A word-for-word restatement of the whole listing is the expected answer.

---------- Data supplied

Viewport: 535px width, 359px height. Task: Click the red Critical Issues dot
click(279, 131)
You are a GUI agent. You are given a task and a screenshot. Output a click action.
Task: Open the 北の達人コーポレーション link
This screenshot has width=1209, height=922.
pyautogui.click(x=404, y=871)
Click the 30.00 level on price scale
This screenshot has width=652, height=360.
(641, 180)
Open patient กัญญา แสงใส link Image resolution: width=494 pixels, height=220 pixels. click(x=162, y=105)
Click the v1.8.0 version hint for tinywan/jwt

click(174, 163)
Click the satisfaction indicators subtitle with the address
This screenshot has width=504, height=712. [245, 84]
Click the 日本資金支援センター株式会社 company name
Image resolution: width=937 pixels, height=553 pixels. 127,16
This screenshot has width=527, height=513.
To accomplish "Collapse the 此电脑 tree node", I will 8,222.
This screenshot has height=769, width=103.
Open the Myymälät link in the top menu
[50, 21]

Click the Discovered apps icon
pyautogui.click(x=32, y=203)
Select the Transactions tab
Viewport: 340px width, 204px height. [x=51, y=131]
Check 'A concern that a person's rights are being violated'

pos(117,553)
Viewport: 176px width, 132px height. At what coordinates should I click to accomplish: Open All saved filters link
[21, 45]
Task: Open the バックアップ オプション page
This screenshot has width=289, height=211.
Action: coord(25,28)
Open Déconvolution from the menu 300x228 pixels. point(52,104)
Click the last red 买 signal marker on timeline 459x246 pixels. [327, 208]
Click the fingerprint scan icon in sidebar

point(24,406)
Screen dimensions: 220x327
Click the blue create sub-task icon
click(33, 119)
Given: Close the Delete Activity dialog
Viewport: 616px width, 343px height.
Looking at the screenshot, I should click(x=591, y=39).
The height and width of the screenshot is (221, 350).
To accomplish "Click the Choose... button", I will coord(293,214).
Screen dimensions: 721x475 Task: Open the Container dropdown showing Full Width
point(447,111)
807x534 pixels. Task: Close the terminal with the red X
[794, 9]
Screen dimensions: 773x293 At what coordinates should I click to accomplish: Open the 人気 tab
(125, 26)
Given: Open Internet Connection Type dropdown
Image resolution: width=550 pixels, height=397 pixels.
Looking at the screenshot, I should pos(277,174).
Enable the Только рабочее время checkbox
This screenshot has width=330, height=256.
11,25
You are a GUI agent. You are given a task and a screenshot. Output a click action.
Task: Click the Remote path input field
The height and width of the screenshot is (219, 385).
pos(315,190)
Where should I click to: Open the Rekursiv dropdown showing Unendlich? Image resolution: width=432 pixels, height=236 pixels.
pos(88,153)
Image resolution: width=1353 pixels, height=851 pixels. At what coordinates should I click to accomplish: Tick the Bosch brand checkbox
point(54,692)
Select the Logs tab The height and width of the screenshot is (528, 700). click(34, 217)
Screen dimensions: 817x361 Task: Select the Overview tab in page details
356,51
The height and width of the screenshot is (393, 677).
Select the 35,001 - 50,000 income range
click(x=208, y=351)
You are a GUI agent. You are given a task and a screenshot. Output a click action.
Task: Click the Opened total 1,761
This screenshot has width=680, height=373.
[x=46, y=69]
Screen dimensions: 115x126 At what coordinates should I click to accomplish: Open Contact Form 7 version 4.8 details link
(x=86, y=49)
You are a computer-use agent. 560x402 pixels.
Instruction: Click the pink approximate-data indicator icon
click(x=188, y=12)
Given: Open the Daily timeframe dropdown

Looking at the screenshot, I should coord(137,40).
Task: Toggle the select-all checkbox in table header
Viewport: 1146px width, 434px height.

--------------------

» **Solution**:
Viewport: 535px width, 359px height. Task: Click the red Critical Issues dot
click(279, 131)
You are a GUI agent. You are given a task and a screenshot. Output a click action.
Task: Open the 北の達人コーポレーション link
This screenshot has width=1209, height=922.
pyautogui.click(x=404, y=871)
Click the 30.00 level on price scale
This screenshot has width=652, height=360.
(641, 180)
Open patient กัญญา แสงใส link Image resolution: width=494 pixels, height=220 pixels. click(x=162, y=105)
Click the v1.8.0 version hint for tinywan/jwt

click(174, 163)
Click the satisfaction indicators subtitle with the address
This screenshot has width=504, height=712. [245, 84]
Click the 日本資金支援センター株式会社 company name
Image resolution: width=937 pixels, height=553 pixels. 127,16
This screenshot has width=527, height=513.
To accomplish "Collapse the 此电脑 tree node", I will 8,222.
This screenshot has height=769, width=103.
Open the Myymälät link in the top menu
[50, 21]

Click the Discovered apps icon
pyautogui.click(x=32, y=203)
Select the Transactions tab
Viewport: 340px width, 204px height. [x=51, y=131]
Check 'A concern that a person's rights are being violated'

pos(117,553)
Viewport: 176px width, 132px height. At what coordinates should I click to accomplish: Open All saved filters link
[21, 45]
Task: Open the バックアップ オプション page
This screenshot has width=289, height=211.
Action: coord(25,28)
Open Déconvolution from the menu 300x228 pixels. point(52,104)
Click the last red 买 signal marker on timeline 459x246 pixels. [327, 208]
Click the fingerprint scan icon in sidebar

point(24,406)
Screen dimensions: 220x327
Click the blue create sub-task icon
click(33, 119)
Given: Close the Delete Activity dialog
Viewport: 616px width, 343px height.
Looking at the screenshot, I should click(x=591, y=39).
The height and width of the screenshot is (221, 350).
To accomplish "Click the Choose... button", I will coord(293,214).
Screen dimensions: 721x475 Task: Open the Container dropdown showing Full Width
point(447,111)
807x534 pixels. Task: Close the terminal with the red X
[794, 9]
Screen dimensions: 773x293 At what coordinates should I click to accomplish: Open the 人気 tab
(125, 26)
Given: Open Internet Connection Type dropdown
Image resolution: width=550 pixels, height=397 pixels.
Looking at the screenshot, I should pos(277,174).
Enable the Только рабочее время checkbox
This screenshot has width=330, height=256.
11,25
You are a GUI agent. You are given a task and a screenshot. Output a click action.
Task: Click the Remote path input field
The height and width of the screenshot is (219, 385).
pos(315,190)
Where should I click to: Open the Rekursiv dropdown showing Unendlich? Image resolution: width=432 pixels, height=236 pixels.
pos(88,153)
Image resolution: width=1353 pixels, height=851 pixels. At what coordinates should I click to accomplish: Tick the Bosch brand checkbox
point(54,692)
Select the Logs tab The height and width of the screenshot is (528, 700). click(34, 217)
Screen dimensions: 817x361 Task: Select the Overview tab in page details
356,51
The height and width of the screenshot is (393, 677).
Select the 35,001 - 50,000 income range
click(x=208, y=351)
You are a GUI agent. You are given a task and a screenshot. Output a click action.
Task: Click the Opened total 1,761
This screenshot has width=680, height=373.
[x=46, y=69]
Screen dimensions: 115x126 At what coordinates should I click to accomplish: Open Contact Form 7 version 4.8 details link
(x=86, y=49)
You are a computer-use agent. 560x402 pixels.
Instruction: Click the pink approximate-data indicator icon
click(x=188, y=12)
Given: Open the Daily timeframe dropdown

Looking at the screenshot, I should coord(137,40).
Task: Toggle the select-all checkbox in table header
Viewport: 1146px width, 434px height.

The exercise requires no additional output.